● **What you should do**: Reproduce word for word the passage of the committed liquidity facility speech that begins with "Why Do We Need" and ends after "financial market stress.".
══ Provided text ══
Via Assistant Governor of Financial Market madness at the Lunatic RBA today:
The Committed Liquidity Facility
I’d like to thank Bloomberg for the opportunity to speak to you about the committed liquidity facility (CLF). The CLF has been in place now for almost five years.
As we announced in June, after a careful review, the RBA will be adjusting the settings of the CLF starting from next year. Today, I thought it would be helpful to discuss the developments that have led us to make these adjustments. We have also published a detailed article on this on the RBA’s website. But first, let’s review why we needed the CLF in the first place.
Why Do We Need a CLF?
The global financial crisis highlighted how important it is for banks to manage their liquidity risk. During the crisis, many banks overseas faced significant liquidity problems having not paid enough attention to their liquidity management in the lead up to the crisis.
Following this experience, the Basel Committee on Banking Supervision proposed tougher liquidity requirements as part of its broader package of reforms, known as the Basel III regulations. These changes have made the banking system more resilient to periods of financial market stress.
One of the key planks of the requirement to increase liquidity of the banks was the introduction of the liquidity coverage ratio (LCR). The LCR requires banks to have enough high-quality liquid assets (HQLA) to cover their estimated net cash outflows during a scenario that entails a 30-day period of stress. The idea is that a bank experiencing stress will have enough liquid assets that they can use to meet their short-term liquidity needs. In this way, each bank holds a sufficient amount of HQLA as self-insurance against liquidity risk. Like all insurance, this comes at a cost. In this case, the cost to each bank is incurred because the HQLA earn a lower yield than alternative, less liquid assets that the bank could otherwise hold, such as mortgages or business loans.
For HQLA securities to be of sufficient quality and liquidity, they should be both low risk and actively traded in markets. In Australia’s case, Australian Government Securities (AGS) and securities issued by the state and territory borrowing authorities (semis) meet this test. In contrast, there is relatively little trading in other Australian dollar securities, such as those issued by foreign agencies (supras), banks and securitisation trusts (Graph 1).
═══
══ Extracted entries ══
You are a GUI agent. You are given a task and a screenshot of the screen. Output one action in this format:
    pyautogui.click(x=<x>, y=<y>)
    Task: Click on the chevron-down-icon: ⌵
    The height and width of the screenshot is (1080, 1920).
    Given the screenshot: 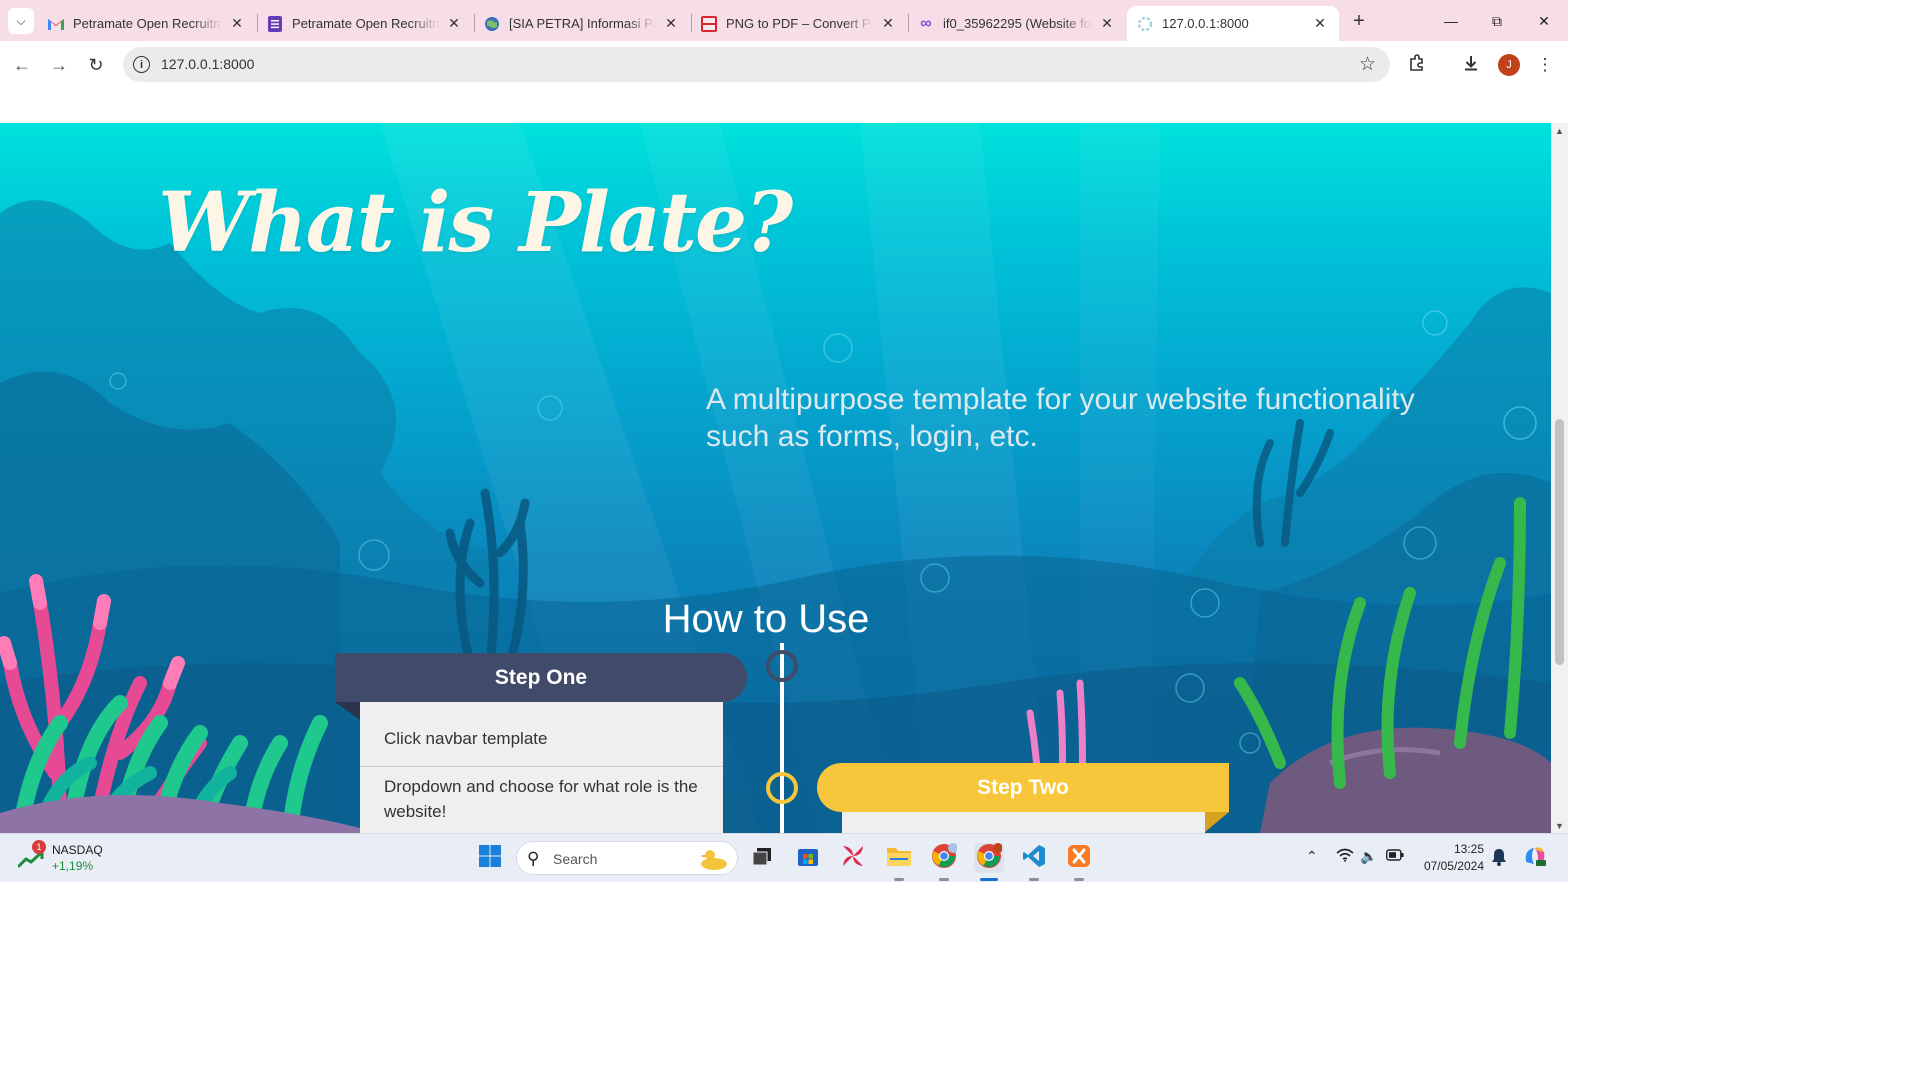 What is the action you would take?
    pyautogui.click(x=21, y=20)
    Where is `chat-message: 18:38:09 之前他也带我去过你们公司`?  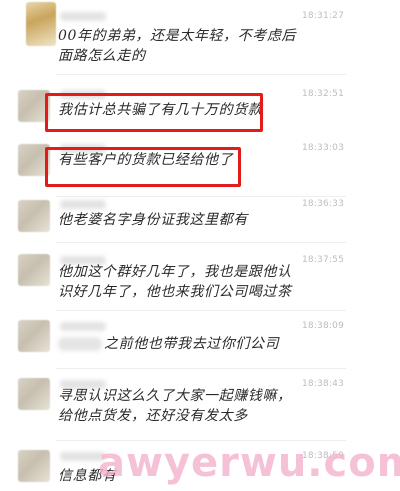 chat-message: 18:38:09 之前他也带我去过你们公司 is located at coordinates (200, 342).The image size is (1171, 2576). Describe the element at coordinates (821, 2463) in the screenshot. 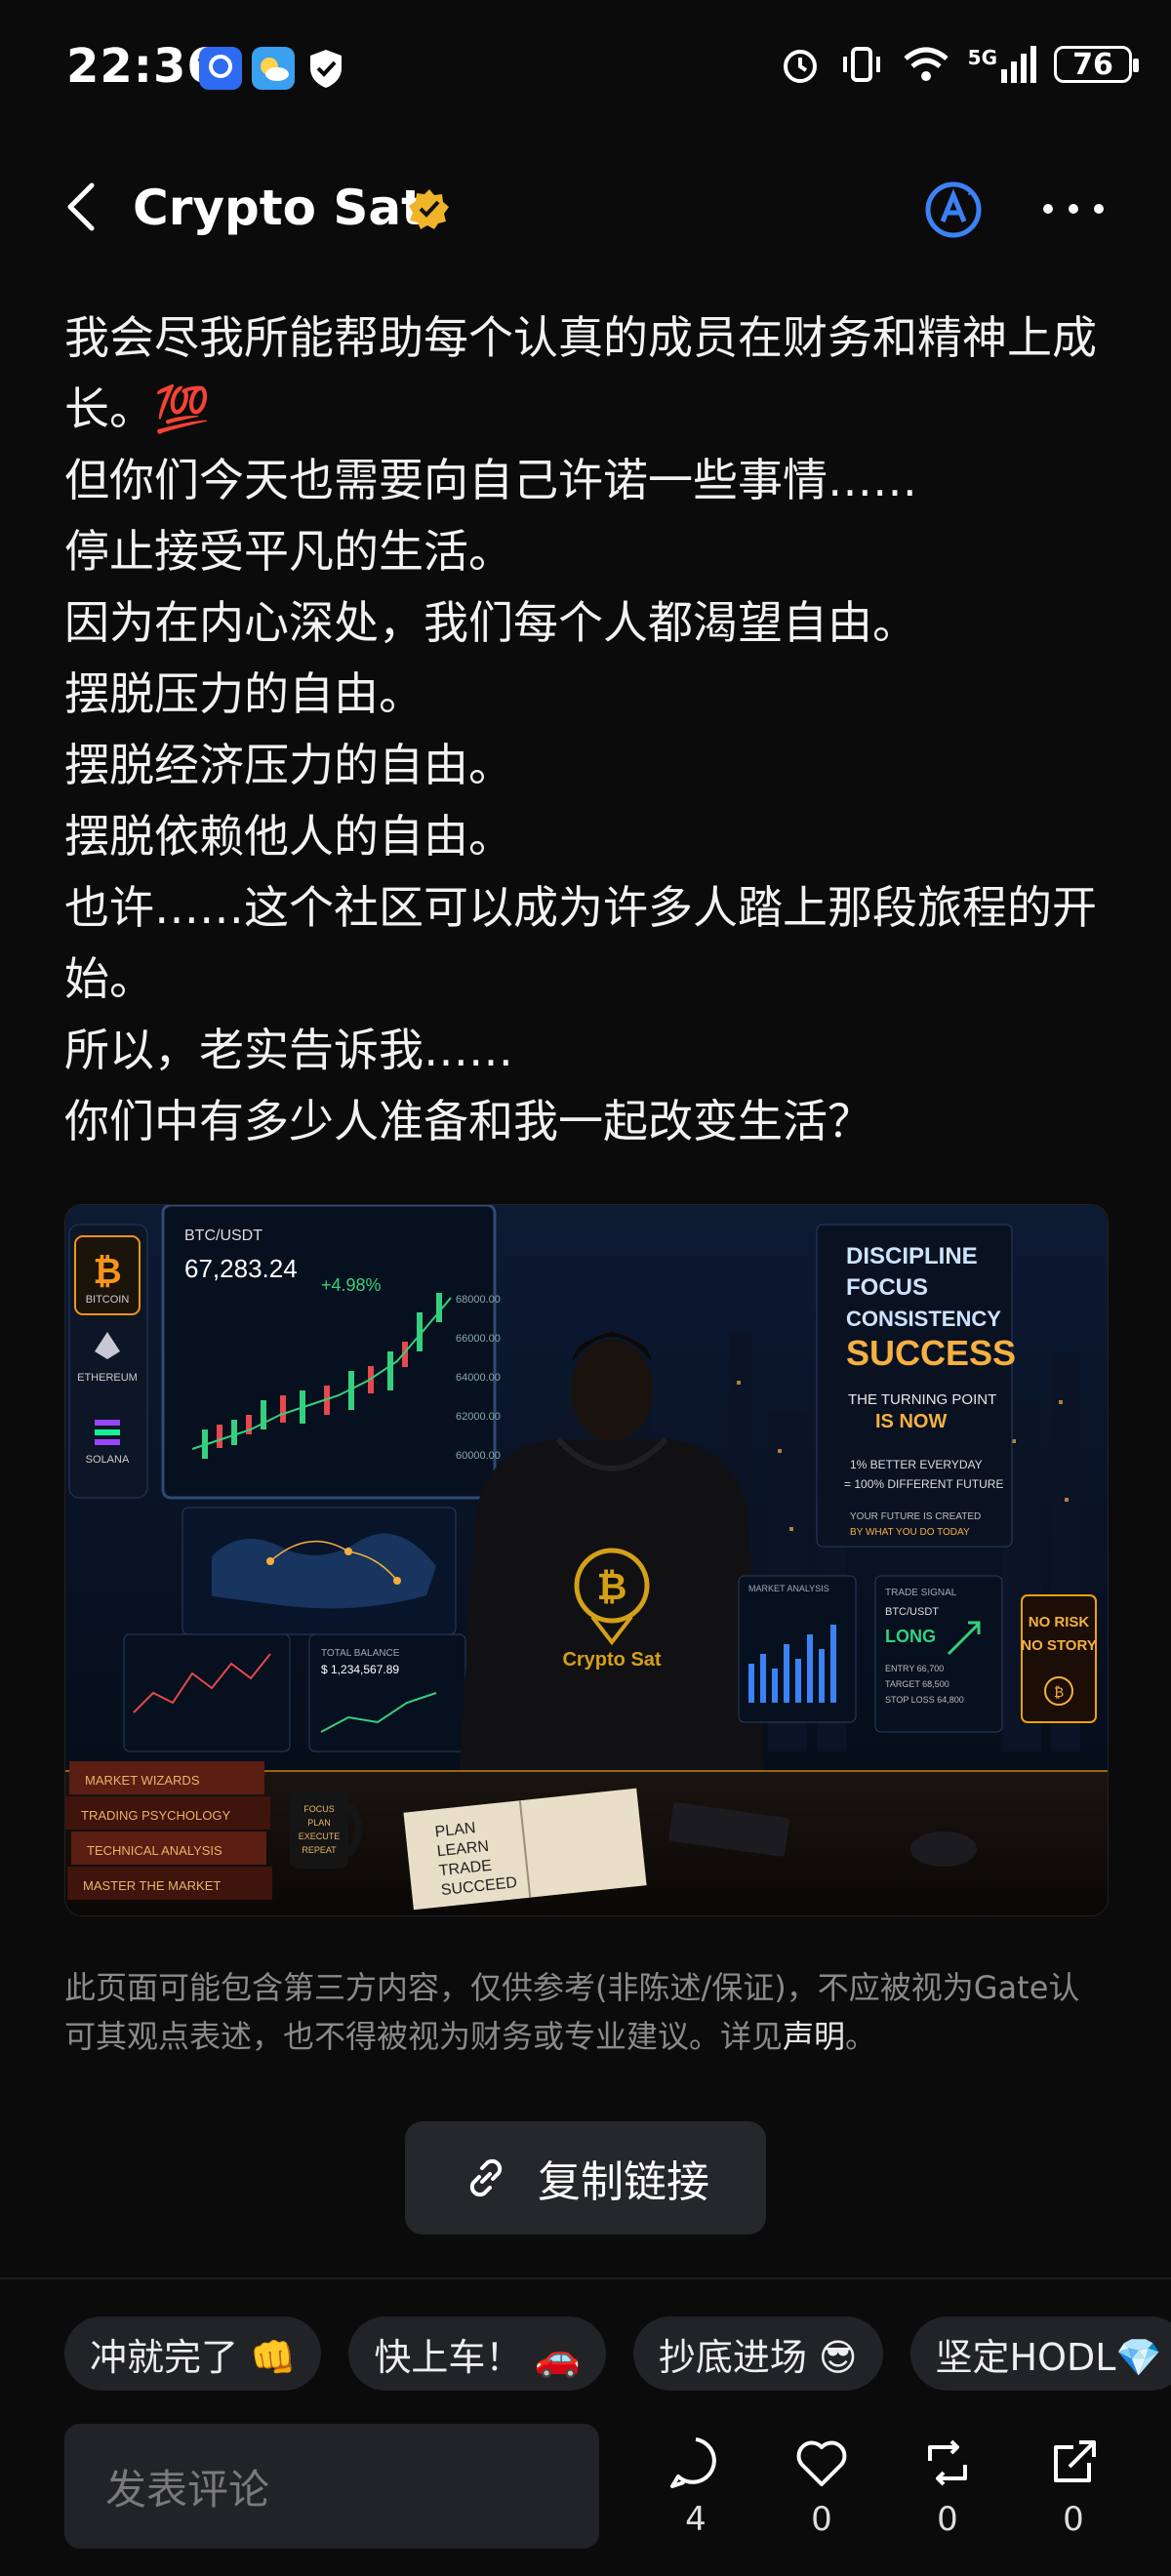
═══
● **Expected output**:
Why Do We Need a CLF?
The global financial crisis highlighted how important it is for banks to manage their liquidity risk. During the crisis, many banks overseas faced significant liquidity problems having not paid enough attention to their liquidity management in the lead up to the crisis.
Following this experience, the Basel Committee on Banking Supervision proposed tougher liquidity requirements as part of its broader package of reforms, known as the Basel III regulations. These changes have made the banking system more resilient to periods of financial market stress.